Exercise in exact copying. Transcribe every entry that follows, word for word.
- Opening Delimiter -
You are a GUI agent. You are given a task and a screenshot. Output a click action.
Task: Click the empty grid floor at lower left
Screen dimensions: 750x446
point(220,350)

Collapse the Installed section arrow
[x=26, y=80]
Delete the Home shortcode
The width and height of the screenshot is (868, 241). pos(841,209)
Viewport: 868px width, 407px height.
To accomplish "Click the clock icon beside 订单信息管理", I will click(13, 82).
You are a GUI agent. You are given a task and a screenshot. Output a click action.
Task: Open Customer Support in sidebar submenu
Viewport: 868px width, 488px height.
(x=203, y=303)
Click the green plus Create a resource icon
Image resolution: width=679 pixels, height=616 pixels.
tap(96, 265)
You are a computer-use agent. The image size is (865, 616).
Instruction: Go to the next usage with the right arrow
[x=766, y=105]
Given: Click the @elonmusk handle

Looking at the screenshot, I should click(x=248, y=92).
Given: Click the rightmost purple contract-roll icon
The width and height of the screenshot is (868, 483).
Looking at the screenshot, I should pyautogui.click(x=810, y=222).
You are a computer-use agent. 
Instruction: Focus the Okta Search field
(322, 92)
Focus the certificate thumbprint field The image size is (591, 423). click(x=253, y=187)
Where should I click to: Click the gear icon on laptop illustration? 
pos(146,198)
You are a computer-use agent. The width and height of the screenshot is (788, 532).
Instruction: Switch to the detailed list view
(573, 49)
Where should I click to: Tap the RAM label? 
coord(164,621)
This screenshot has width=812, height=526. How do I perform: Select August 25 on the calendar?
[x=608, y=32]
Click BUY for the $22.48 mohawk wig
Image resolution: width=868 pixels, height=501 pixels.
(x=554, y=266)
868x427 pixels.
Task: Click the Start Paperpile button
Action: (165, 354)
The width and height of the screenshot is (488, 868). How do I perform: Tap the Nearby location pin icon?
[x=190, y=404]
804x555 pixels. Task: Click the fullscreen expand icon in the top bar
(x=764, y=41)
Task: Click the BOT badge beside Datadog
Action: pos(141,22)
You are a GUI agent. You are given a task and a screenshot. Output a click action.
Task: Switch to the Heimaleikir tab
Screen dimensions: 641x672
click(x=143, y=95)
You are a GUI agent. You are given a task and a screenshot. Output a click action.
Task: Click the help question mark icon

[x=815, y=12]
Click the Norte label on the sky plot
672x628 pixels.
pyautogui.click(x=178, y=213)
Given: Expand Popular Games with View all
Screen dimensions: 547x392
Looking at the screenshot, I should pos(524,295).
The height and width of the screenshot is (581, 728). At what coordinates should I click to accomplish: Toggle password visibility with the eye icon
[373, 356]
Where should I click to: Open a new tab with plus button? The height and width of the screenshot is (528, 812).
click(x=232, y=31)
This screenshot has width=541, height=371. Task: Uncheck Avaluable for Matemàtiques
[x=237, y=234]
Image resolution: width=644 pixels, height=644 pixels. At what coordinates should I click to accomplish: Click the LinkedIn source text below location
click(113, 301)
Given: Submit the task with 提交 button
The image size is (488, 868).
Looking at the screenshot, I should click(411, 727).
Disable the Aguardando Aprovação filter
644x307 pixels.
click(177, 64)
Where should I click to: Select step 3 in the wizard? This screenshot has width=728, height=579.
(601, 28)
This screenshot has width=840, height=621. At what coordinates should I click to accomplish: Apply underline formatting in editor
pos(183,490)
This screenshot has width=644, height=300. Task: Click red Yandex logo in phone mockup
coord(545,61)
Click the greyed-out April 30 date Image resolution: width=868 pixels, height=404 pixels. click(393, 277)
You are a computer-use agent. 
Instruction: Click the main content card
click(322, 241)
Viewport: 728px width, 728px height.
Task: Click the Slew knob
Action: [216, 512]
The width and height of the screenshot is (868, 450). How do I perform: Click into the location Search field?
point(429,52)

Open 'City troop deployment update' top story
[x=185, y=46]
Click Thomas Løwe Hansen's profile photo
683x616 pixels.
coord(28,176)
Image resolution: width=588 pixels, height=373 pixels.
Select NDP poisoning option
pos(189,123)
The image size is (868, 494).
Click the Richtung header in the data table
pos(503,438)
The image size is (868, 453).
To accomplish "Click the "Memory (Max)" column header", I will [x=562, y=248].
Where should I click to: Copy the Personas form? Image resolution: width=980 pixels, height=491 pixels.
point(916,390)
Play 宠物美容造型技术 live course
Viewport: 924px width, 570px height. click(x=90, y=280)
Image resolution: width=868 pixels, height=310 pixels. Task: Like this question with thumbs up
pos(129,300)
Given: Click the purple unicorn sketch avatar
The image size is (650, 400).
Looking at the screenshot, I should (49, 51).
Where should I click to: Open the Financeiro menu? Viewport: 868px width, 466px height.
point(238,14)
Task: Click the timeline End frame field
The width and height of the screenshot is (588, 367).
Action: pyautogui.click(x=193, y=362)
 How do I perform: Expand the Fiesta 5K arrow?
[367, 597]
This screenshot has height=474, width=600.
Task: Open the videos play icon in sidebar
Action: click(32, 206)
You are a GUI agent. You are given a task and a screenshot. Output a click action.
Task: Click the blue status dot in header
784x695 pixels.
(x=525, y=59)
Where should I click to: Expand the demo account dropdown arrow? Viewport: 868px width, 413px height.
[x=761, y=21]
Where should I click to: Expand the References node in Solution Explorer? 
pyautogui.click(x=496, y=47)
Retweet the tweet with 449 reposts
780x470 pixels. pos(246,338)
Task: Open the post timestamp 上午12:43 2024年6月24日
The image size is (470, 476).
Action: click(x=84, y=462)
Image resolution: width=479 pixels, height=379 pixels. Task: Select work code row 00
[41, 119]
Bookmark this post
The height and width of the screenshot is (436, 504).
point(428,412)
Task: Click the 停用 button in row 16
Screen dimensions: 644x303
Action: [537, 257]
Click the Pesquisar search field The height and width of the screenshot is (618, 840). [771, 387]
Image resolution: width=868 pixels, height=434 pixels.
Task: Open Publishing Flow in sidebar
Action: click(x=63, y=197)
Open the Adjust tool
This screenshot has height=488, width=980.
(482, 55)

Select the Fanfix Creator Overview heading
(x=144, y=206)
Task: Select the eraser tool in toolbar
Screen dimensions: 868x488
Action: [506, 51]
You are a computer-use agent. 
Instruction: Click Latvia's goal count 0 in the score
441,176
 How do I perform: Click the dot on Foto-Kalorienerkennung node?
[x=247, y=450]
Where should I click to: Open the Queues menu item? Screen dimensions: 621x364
- Closing Delimiter -
- **Expected output**
You are a GUI agent. You are given a task and a screenshot. Output a click action.
Task: Click the empty grid floor at lower left
Screen dimensions: 750x446
point(220,350)

Collapse the Installed section arrow
[x=26, y=80]
Delete the Home shortcode
The width and height of the screenshot is (868, 241). pos(841,209)
Viewport: 868px width, 407px height.
To accomplish "Click the clock icon beside 订单信息管理", I will click(13, 82).
You are a GUI agent. You are given a task and a screenshot. Output a click action.
Task: Open Customer Support in sidebar submenu
Viewport: 868px width, 488px height.
(x=203, y=303)
Click the green plus Create a resource icon
Image resolution: width=679 pixels, height=616 pixels.
tap(96, 265)
You are a computer-use agent. The image size is (865, 616).
Instruction: Go to the next usage with the right arrow
[x=766, y=105]
Given: Click the @elonmusk handle

Looking at the screenshot, I should click(x=248, y=92).
Given: Click the rightmost purple contract-roll icon
The width and height of the screenshot is (868, 483).
Looking at the screenshot, I should pyautogui.click(x=810, y=222).
You are a computer-use agent. 
Instruction: Focus the Okta Search field
(322, 92)
Focus the certificate thumbprint field The image size is (591, 423). click(x=253, y=187)
Where should I click to: Click the gear icon on laptop illustration? 
pos(146,198)
You are a computer-use agent. The width and height of the screenshot is (788, 532).
Instruction: Switch to the detailed list view
(573, 49)
Where should I click to: Tap the RAM label? 
coord(164,621)
This screenshot has width=812, height=526. How do I perform: Select August 25 on the calendar?
[x=608, y=32]
Click BUY for the $22.48 mohawk wig
Image resolution: width=868 pixels, height=501 pixels.
(x=554, y=266)
868x427 pixels.
Task: Click the Start Paperpile button
Action: (165, 354)
The width and height of the screenshot is (488, 868). How do I perform: Tap the Nearby location pin icon?
[x=190, y=404]
804x555 pixels. Task: Click the fullscreen expand icon in the top bar
(x=764, y=41)
Task: Click the BOT badge beside Datadog
Action: pos(141,22)
You are a GUI agent. You are given a task and a screenshot. Output a click action.
Task: Switch to the Heimaleikir tab
Screen dimensions: 641x672
click(x=143, y=95)
You are a GUI agent. You are given a task and a screenshot. Output a click action.
Task: Click the help question mark icon

[x=815, y=12]
Click the Norte label on the sky plot
672x628 pixels.
pyautogui.click(x=178, y=213)
Given: Expand Popular Games with View all
Screen dimensions: 547x392
Looking at the screenshot, I should pos(524,295).
The height and width of the screenshot is (581, 728). At what coordinates should I click to accomplish: Toggle password visibility with the eye icon
[373, 356]
Where should I click to: Open a new tab with plus button? The height and width of the screenshot is (528, 812).
click(x=232, y=31)
This screenshot has width=541, height=371. Task: Uncheck Avaluable for Matemàtiques
[x=237, y=234]
Image resolution: width=644 pixels, height=644 pixels. At what coordinates should I click to accomplish: Click the LinkedIn source text below location
click(113, 301)
Given: Submit the task with 提交 button
The image size is (488, 868).
Looking at the screenshot, I should click(411, 727).
Disable the Aguardando Aprovação filter
644x307 pixels.
click(177, 64)
Where should I click to: Select step 3 in the wizard? This screenshot has width=728, height=579.
(601, 28)
This screenshot has width=840, height=621. At what coordinates should I click to accomplish: Apply underline formatting in editor
pos(183,490)
This screenshot has width=644, height=300. Task: Click red Yandex logo in phone mockup
coord(545,61)
Click the greyed-out April 30 date Image resolution: width=868 pixels, height=404 pixels. click(393, 277)
You are a computer-use agent. 
Instruction: Click the main content card
click(322, 241)
Viewport: 728px width, 728px height.
Task: Click the Slew knob
Action: [216, 512]
The width and height of the screenshot is (868, 450). How do I perform: Click into the location Search field?
point(429,52)

Open 'City troop deployment update' top story
[x=185, y=46]
Click Thomas Løwe Hansen's profile photo
683x616 pixels.
coord(28,176)
Image resolution: width=588 pixels, height=373 pixels.
Select NDP poisoning option
pos(189,123)
The image size is (868, 494).
Click the Richtung header in the data table
pos(503,438)
The image size is (868, 453).
To accomplish "Click the "Memory (Max)" column header", I will [x=562, y=248].
Where should I click to: Copy the Personas form? Image resolution: width=980 pixels, height=491 pixels.
point(916,390)
Play 宠物美容造型技术 live course
Viewport: 924px width, 570px height. click(x=90, y=280)
Image resolution: width=868 pixels, height=310 pixels. Task: Like this question with thumbs up
pos(129,300)
Given: Click the purple unicorn sketch avatar
The image size is (650, 400).
Looking at the screenshot, I should (49, 51).
Where should I click to: Open the Financeiro menu? Viewport: 868px width, 466px height.
point(238,14)
Task: Click the timeline End frame field
The width and height of the screenshot is (588, 367).
Action: pyautogui.click(x=193, y=362)
 How do I perform: Expand the Fiesta 5K arrow?
[367, 597]
This screenshot has height=474, width=600.
Task: Open the videos play icon in sidebar
Action: click(32, 206)
You are a GUI agent. You are given a task and a screenshot. Output a click action.
Task: Click the blue status dot in header
784x695 pixels.
(x=525, y=59)
Where should I click to: Expand the demo account dropdown arrow? Viewport: 868px width, 413px height.
[x=761, y=21]
Where should I click to: Expand the References node in Solution Explorer? 
pyautogui.click(x=496, y=47)
Retweet the tweet with 449 reposts
780x470 pixels. pos(246,338)
Task: Open the post timestamp 上午12:43 2024年6月24日
The image size is (470, 476).
Action: click(x=84, y=462)
Image resolution: width=479 pixels, height=379 pixels. Task: Select work code row 00
[41, 119]
Bookmark this post
The height and width of the screenshot is (436, 504).
point(428,412)
Task: Click the 停用 button in row 16
Screen dimensions: 644x303
Action: [537, 257]
Click the Pesquisar search field The height and width of the screenshot is (618, 840). [771, 387]
Image resolution: width=868 pixels, height=434 pixels.
Task: Open Publishing Flow in sidebar
Action: click(x=63, y=197)
Open the Adjust tool
This screenshot has height=488, width=980.
(482, 55)

Select the Fanfix Creator Overview heading
(x=144, y=206)
Task: Select the eraser tool in toolbar
Screen dimensions: 868x488
Action: [506, 51]
You are a computer-use agent. 
Instruction: Click Latvia's goal count 0 in the score
441,176
 How do I perform: Click the dot on Foto-Kalorienerkennung node?
[x=247, y=450]
Where should I click to: Open the Queues menu item? Screen dimensions: 621x364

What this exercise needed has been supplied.